On the Right Side of the Race

I suppose I’m way overdue for this post. But whole brain radiation shakes your brain’s ability to think and process clearly, so I didn’t bother writing while the side effects were still looming large. I’m still a little fuzzy, so this may be a short and less than well written post. Bear with me.

That’s right! I got brain tumors, as most people who know me already know. First of all, this is breast cancer in my brain, not brain cancer. About a dozen small spots, the largest at 1cm. Nothing in places that are too serious. We found them because I was getting headaches that turned out not to be connected (sound familiar?) and they showed up on the subsequent MRI.

Brain tumors sound scary, but they’re not. (Okay, they are.) They don’t change my prognosis, largely because liver tumors are technically more deadly. However, brain tumors are harder to treat because of the blood brain barrier, which prevents large molecule chemos and neoadjuvants (like taxol, herceptin, and pertuzumab) from entering the brain. At the same time, once you have cancer in the brain, there’s a good chance that your BBB is disrupted enough that other things can start to cross too. And there’s been some indication that being on herceptin for a period of time before, or during, and after the discovery of brain tumors can help other kinds of treatment. So it’s a mixed bag.

HER-2+ breast cancer brain tumors also behave much differently than other brain tumors. When other kinds of breast cancer, or lung cancer, metastasizes to the brain, it’s usually fatal within 6 months because it doesn’t respond to most treatment. But once again, I’m lucky — HER-2+ brain tumors respond to treatment — like whole brain radiation, focal radiation (gamma knife surgery), and chemos that are smaller molecule and do cross the BBB — very, very well. Most women see stabilization after WBR for a year or more, for instance, and many live with brain tumors for more than 5 years.

But seriously — my brain??? I asked my oncologist, when I first saw her after the diagnosis, “So, is there anywhere else breast cancer tends to go I have to worry about now, or have we covered all the major bases?” She responded, “Well, it can go anywhere, but the only other closed circuit system that’s difficult to treat is the testicles, and you don’t have those, so I don’t’ think we have to worry about that.” So there is a silver lining.

In the first few days after finding my brain tumors, I felt like I was oscillating between absurdity and panic. I think Kate said it best the morning we first went into the hospital to meet with the radiation oncology team and begin WBR. “Well, it’s ten in the morning and I’ve already cried over a toilet and looked at a scan of the tumors on my best friend’s brain. TGIF!” The night before, Kate, Will, Kai, and I sat in her apartment and the four of us figured out laughing was better than crying and steered our night in that direction. Brain tumors. The persistent little fucker.

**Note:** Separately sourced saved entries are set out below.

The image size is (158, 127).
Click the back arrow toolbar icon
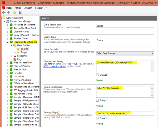pos(4,13)
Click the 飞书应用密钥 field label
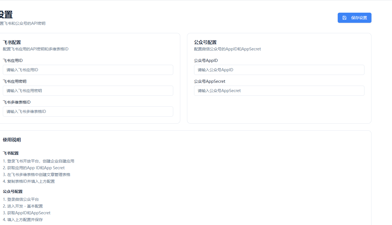 click(x=15, y=81)
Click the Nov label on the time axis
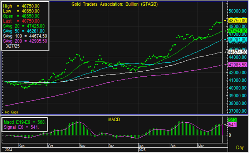This screenshot has width=249, height=153. point(83,146)
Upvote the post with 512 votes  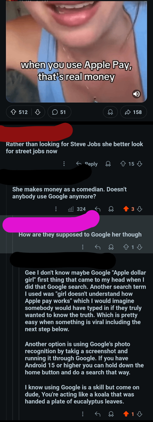click(13, 112)
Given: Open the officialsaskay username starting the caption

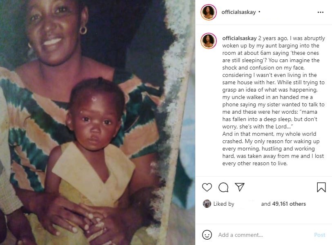Looking at the screenshot, I should coord(239,38).
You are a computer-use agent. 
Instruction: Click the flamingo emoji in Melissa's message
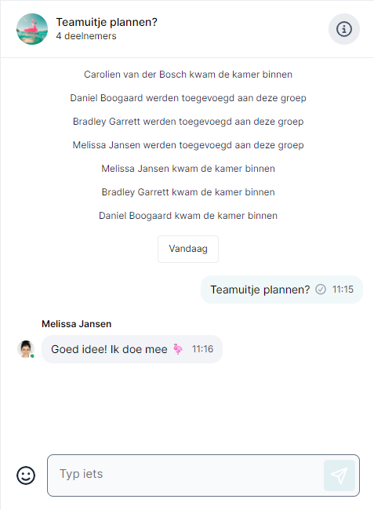pyautogui.click(x=178, y=349)
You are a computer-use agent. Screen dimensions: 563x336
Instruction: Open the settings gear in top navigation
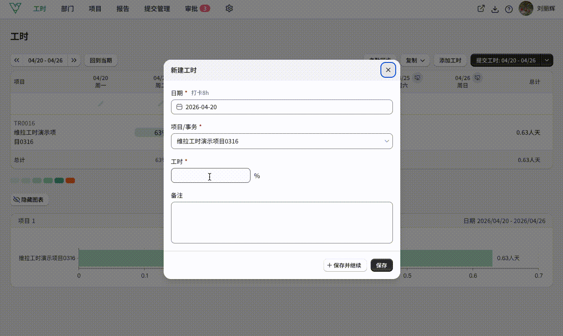(229, 9)
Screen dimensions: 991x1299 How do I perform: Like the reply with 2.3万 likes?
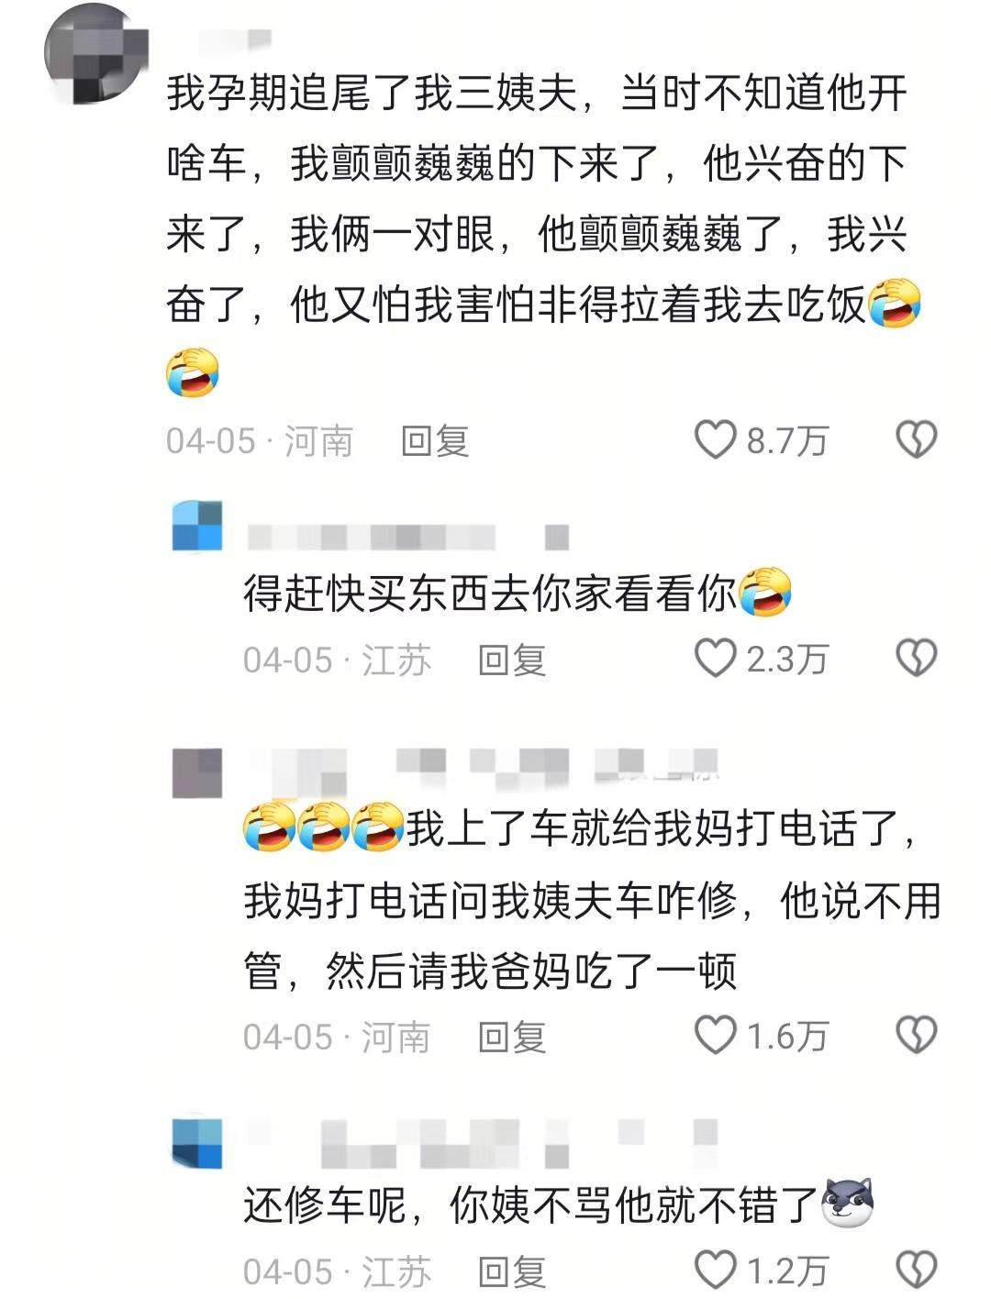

We won’t know how well the WBR worked until late January, as you have to wait almost 2 months after radiation for your brain swelling to go down and the scans to come back clear enough to read. We’re guessing they worked well. They should have worked well.

The other side of this coin is that my body scans in early December were totally clean — still no evidence of disease. This is excellent news for two reasons. First, it means the herceptin and pertuzumab are working without chemo, which gestures toward more time off heavy treatment; second, it means that, if we can get the brain tumors under control now, there will be very little chance of more cancer getting into my brain or new tumors developing because there will be no cancer in my body to move into my brain. So I’ve got that going for me.

Nonetheless, my brain is my control center and having it under attack is weird. For the first time since I was diagnosed, one night I found myself saying: “Why is my body trying to kill me?” It may not change my diagnosis but it feels different — feels like more of a crucial assault than the other organ metastasis. My brain is me — more than my lungs, or liver, or bones — and so it’s tempting to wonder how I, or this part of me, let this happen. What gate did my brain leave open for the cancer to come waltzing through? Where are my brain’s guardians who are supposed to make sure no intruders enter the battlefield? “Blood brain barrier,” I want to shout, “you have ONE JOB. Seriously??”

But that’s not how it works, and I know it. Just like cancer isn’t clever and isn’t looking for new places to go, laughing maniacally as it plants seeds of destruction across my body, my body isn’t clever either. They both act and react as the biological organisms they are, with the primary (and really, sole) aim of staying alive.

I guess it’s just a race to the finish then. Who can stay alive the longest. At least we’re helping the right side.